Rabu, 24 April 2013

Seleksi Hakim Agung di DPR Dinilai Menyimpang


Koalisi Masyarakat Sipil untuk Peradilan Profesional mendaftarkan permohonan uji materi UU No. 3 Tahun 2009 tentang MA dan UU No. 18 Tahun 2011 tentang KY. Koalisi ini adalah gabungan LSM yang terdiri dari Indonesian Legal Roundtable (ILR), Indonesia Corruption Watch (ICW), Perludem, YLBHI, LBH Jakarta, LKBH Universitas Sahid, Konsorsium untuk Reformasi Hukum Nasional, dan Transparency International Indonesia.      

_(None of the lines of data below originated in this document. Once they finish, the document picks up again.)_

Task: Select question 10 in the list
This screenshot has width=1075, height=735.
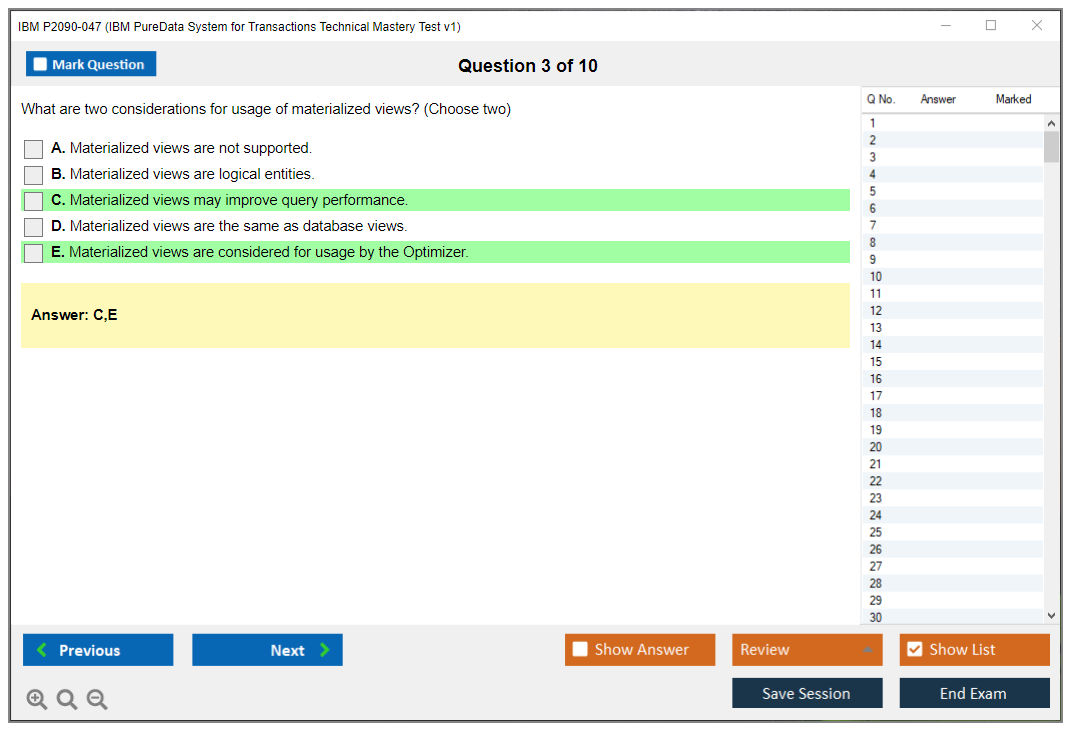Action: [876, 277]
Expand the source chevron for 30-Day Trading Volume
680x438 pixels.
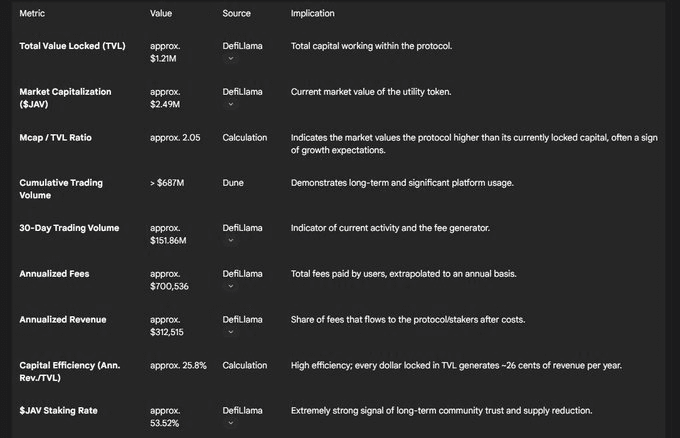(231, 240)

Koalisi mempersoalkan kewenangan DPR untuk memilih seleksi calon hakim agung seperti termuat dalam Pasal 8 ayat (2), (3), (4), (5) UU MA dan Pasal 18 ayat (4) UU KY. Menurut Koalisi, makna “pemilihan” dalam pasal-pasal itu tidak sejalan dengan Pasal 24A ayat (3) UUD 1945 yang rumusan berbunyi DPR memberikan persetujuan calon hakim agung yang diusulkan KY.
 
Pasal 8 UU MA
(2) Calon hakim agung sebagaimana dimaksud pada ayat (1) dipilih oleh Dewan Perwakilan Rakyat dari nama calon yang diusulkan oleh Komisi Yudisial.

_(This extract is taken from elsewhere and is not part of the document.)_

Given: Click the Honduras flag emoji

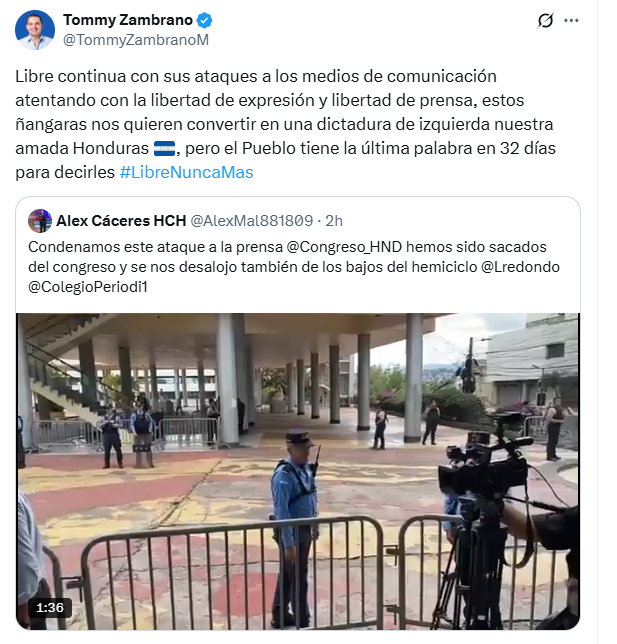Looking at the screenshot, I should pos(164,148).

(3) Calon hakim agung yang diusulkan oleh Komisi Yudisial sebagaimana dimaksud pada ayat (2) dipilih oleh Dewan Perwakilan Rakyat 1 (satu) orang dari 3 (tiga) nama calon untuk setiap lowongan.
(4) Pemilihan calon hakim agung sebagaimana dimaksud pada ayat (3) dilakukan paling lama 30 (tiga puluh) hari sidang terhitung sejak tanggal nama calon diterima Dewan Perwakilan Rakyat.
(5) Pengajuan calon hakim agung oleh Dewan Perwakilan Rakyat kepada Presiden sebagaimana dimaksud pada ayat (1) dilakukan paling lama 14 (empat belas) hari sidang terhitung sejak tanggalnama calon disetujui dalam Rapat Paripurna.

“Kedua undang-undang itu, DPR memilih calon hakim agung yang diusulkan KY. Padahal, Pasal 24A ayat (3) UUD 1945 menyebutkan DPR hanya memberikan persetujuan dalam pengangkatan hakim agung,” kata wakil dari LKBH Universitas Sahid, Yuherman di Gedung MK, Selasa (12/2).   
Dikatakan Yuherman, peran DPR sebenarnya sama saja dengan proses pemilihan panglima TNI, anggota KPPU, Gubernur BI, dan pemilihan anggota BPK. DPR hanya memberikan persetujuan.
Praktiknya, DPR justru menggelar proses seleksi yang serupa dengan yang dilakukan KY seperti tahapan tes pembuatan makalah, penelusuran rekam jejak, dan wawancara terbuka. “Saat wawancara, anggota DPR juga menguji penguasaan ilmu hukum si calon, padahal tidak semua anggota DPR berlatar belakang hukum, sehingga tidak jelas alat ukurnya,” ujarnya.
Menurut Yuherman, sebagai lembaga politik, DPR seharusnya hanya menilai performa calon hakim agung. Misalnya, menggali visi dan misi yang dimiliki calon untuk memberikan perubahan positif terhadap jabatan yang akan diembannya.
“Tidak melakukan hal-hal bersifat teknis seperti yang sudah dilakukan KY saat penjaringan nama-nama calon-calon. Metode pemilihan hakim agung oleh DPR sudah menyimpang dari amanat UUD 1945,” tegasnya.  
Atas dasar itu, koalisi meminta MK menafsirkan secara bersyarat terkait kewenangan DPR untuk “memilih” calon hakim agung seperti disebutkan kedua pasal itu. Artinya, kedua pasal itu tetap konstitusional sepanjang dimaknai calon hakim agung ditetapkan presiden setelah mendapat persetujuan dari DPR.
“Sehingga, ketentuan pengusulan tiga nama untuk satu lowongan hakim agung oleh KY juga harus dinyatakan tidak mempunyai kekuatan hukum mengikat. Jadi, ke depannya kita berharap KY hanya mengusulkan jumlah calon hakim sesuai permintaan MA ke DPR, sehingga DPR tinggal memberikan persetujuan atau tidak,” kata Yuherman.